## [Dataset entries]

---*---

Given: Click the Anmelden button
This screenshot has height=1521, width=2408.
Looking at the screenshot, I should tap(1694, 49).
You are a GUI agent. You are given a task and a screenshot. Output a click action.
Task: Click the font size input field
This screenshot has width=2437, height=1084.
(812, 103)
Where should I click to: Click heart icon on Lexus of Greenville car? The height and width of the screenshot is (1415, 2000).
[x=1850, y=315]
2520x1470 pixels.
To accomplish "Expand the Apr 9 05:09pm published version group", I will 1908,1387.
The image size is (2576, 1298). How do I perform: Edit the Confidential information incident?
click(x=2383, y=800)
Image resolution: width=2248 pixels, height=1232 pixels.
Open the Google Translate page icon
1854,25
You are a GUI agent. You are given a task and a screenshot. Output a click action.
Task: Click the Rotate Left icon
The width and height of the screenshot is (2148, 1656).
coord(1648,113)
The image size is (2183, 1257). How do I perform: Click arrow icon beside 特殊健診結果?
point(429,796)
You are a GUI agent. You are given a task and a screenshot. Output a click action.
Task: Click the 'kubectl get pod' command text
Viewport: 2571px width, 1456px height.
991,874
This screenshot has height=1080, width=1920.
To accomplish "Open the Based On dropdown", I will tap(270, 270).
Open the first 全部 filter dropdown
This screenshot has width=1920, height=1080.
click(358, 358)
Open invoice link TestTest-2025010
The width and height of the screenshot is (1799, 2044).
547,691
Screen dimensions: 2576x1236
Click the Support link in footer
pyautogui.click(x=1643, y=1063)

---*---

## [PROBLEM]
Copy the records above. Leave out nothing.

## [RESPONSE TO THIS TASK]
Given: Click the Anmelden button
This screenshot has height=1521, width=2408.
Looking at the screenshot, I should tap(1694, 49).
You are a GUI agent. You are given a task and a screenshot. Output a click action.
Task: Click the font size input field
This screenshot has width=2437, height=1084.
(812, 103)
Where should I click to: Click heart icon on Lexus of Greenville car? The height and width of the screenshot is (1415, 2000).
[x=1850, y=315]
2520x1470 pixels.
To accomplish "Expand the Apr 9 05:09pm published version group", I will 1908,1387.
The image size is (2576, 1298). How do I perform: Edit the Confidential information incident?
click(x=2383, y=800)
Image resolution: width=2248 pixels, height=1232 pixels.
Open the Google Translate page icon
1854,25
You are a GUI agent. You are given a task and a screenshot. Output a click action.
Task: Click the Rotate Left icon
The width and height of the screenshot is (2148, 1656).
coord(1648,113)
The image size is (2183, 1257). How do I perform: Click arrow icon beside 特殊健診結果?
point(429,796)
You are a GUI agent. You are given a task and a screenshot. Output a click action.
Task: Click the 'kubectl get pod' command text
Viewport: 2571px width, 1456px height.
991,874
This screenshot has height=1080, width=1920.
To accomplish "Open the Based On dropdown", I will tap(270, 270).
Open the first 全部 filter dropdown
This screenshot has width=1920, height=1080.
click(358, 358)
Open invoice link TestTest-2025010
The width and height of the screenshot is (1799, 2044).
547,691
Screen dimensions: 2576x1236
Click the Support link in footer
pyautogui.click(x=1643, y=1063)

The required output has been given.